These agglutinations apply to all nouns generally in the singular and plural.

Here is how other cases are manifested in Telugu:

Location

Case Usage English Example Telugu Example
Adessive case adjacent location near/at/by the house ఇంటిప(క్క
Inessive case inside something inside the house ఇంట్లో
Locative case location at/on/in the house ఇంటిదగ్గర
Superessive case on the surface on (top of) the house ఇంటిపై

Motion

Case Usage English Example Telugu Example
Allative case movement to (the adjacency of) something to the house ఇంటికి, ఇంటివైపు
Delative case movement from the surface from (the top of) the house ఇంటిపైనించి
Egressive case marking the beginning of a movement or time beginning from the house ఇంటినించి (ఇంటికెల్లి in some dialects)
Elative case out of something out of the house ఇంటిలోనించి (ఇంట్లకెల్లి in some dialects)
Illative case movement into something into the house ఇంటిలోనికి (ఇంట్లోకి)
Prosecutive case across or along along the road రోడ్డుపోంటి
Sublative case movement onto the surface on(to) the house ఇంటిపైకి
Terminative case marking the end of a movement or time as far as the house ఇంటివరకు

Morphosyntactic alignment

Case Usage English Example Telugu Example
Oblique case all-round case; any situation except nominative concerning the house ఇంటిగురించి

Relation

Case Usage English Example Telugu Example
Benefactive case for, for the benefit of, intended for for the house ఇంటికోసం (ఇంటికొఱకు)
Causal case because, because of because of the house ఇంటివలన
Comitative case in company of something with the house ఇంటితో
Possessive case direct possession of something owned by the house ఇంటియొక్క

Polyagglutination

While the examples given above are single agglutinations, Telugu allows for polyagglutination, the unique feature of being able to add multiple suffixes to words to denote more complex features:

For example, one can affix both "నించి; ninchi - from" and "లో; lo - in" to a noun to denote from within. An example of this: "రాములోనించి; ramuloninchi - from within Ramu"

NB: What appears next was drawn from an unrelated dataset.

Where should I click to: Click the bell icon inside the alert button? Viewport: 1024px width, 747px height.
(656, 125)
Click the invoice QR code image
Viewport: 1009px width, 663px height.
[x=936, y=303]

Here is an example of a triple agglutination: "వాటిమధ్యలోనించి; vaTimadhyaloninchi - from in between them"

Vowel Harmony

Inclusive/Exclusive Pronouns

Telugu exhibits one of the rare features that Dravidian languages share with few others: the inclusive and exclusive we. The bifurcation of the First Person Plural pronoun (we in English) into inclusive (మనము; manamu) and exclusive (మేము; memu) versions can also be found in Tamil, Kannada and Malayalam.

Vocabulary

Like all Dravidian languages, Telugu has a base (or lexicon) of words which are essentially Dravidian in origin. Words that describe objects or actions associated with common or everyday life: like తల; 'tala' (head), పులి; 'puli' (tiger), ఊరు; 'Uru' (town/city) have cognates in other Dravidian languages and are indigenous to the Dravidian language family.

However, Telugu is also largely Sanskritized, that is, it has a wide variety of words of Sanskrit/Prakrit origin. This large Sanskrit influence can be attributed to many factors. One major influence was the rule of the Satavahana kings, who extensively used Prakrit as the official language of courts and government, whereas their subjects spoke Dravidian Telugu. Further, cultural exchange between the Aryan peoples and the Dravidians was very common since ancient times. As is the case with most Indian languages, the vocabulary of what is referred to as 'pure' Telugu is almost exclusively based on Sanskrit.

Telugu pronouns follow the systems for gender and respect also found in other Indian languages. The second person plural 'miru' is used in addressing someone with respect, and there are also respectful third personal pronouns pertaining to both genders. A specialty of the Telugu language, however, is that the third person non-respectful feminine is used to refer to objects, and there is no special 'neuter' gender that is used.

Telugu also bifurcates the first personal pronoun into inclusive and exclusive.

Writing system

Main article: Telugu script Image:Telugu.png The Telugu (తెలుగు) script is believed to descend from the Brahmi script of the Ashokan era. Merchants took the Eastern Chalukyan Script to Southeast Asia where it parented the scripts of Mon, Burmese, Thai, Khmer, C"am, Javanese and Balinese languages. Their similarities to Telugu script can be discerned even today. Its appearance is quite similar to the Kannada script, its closest cousin.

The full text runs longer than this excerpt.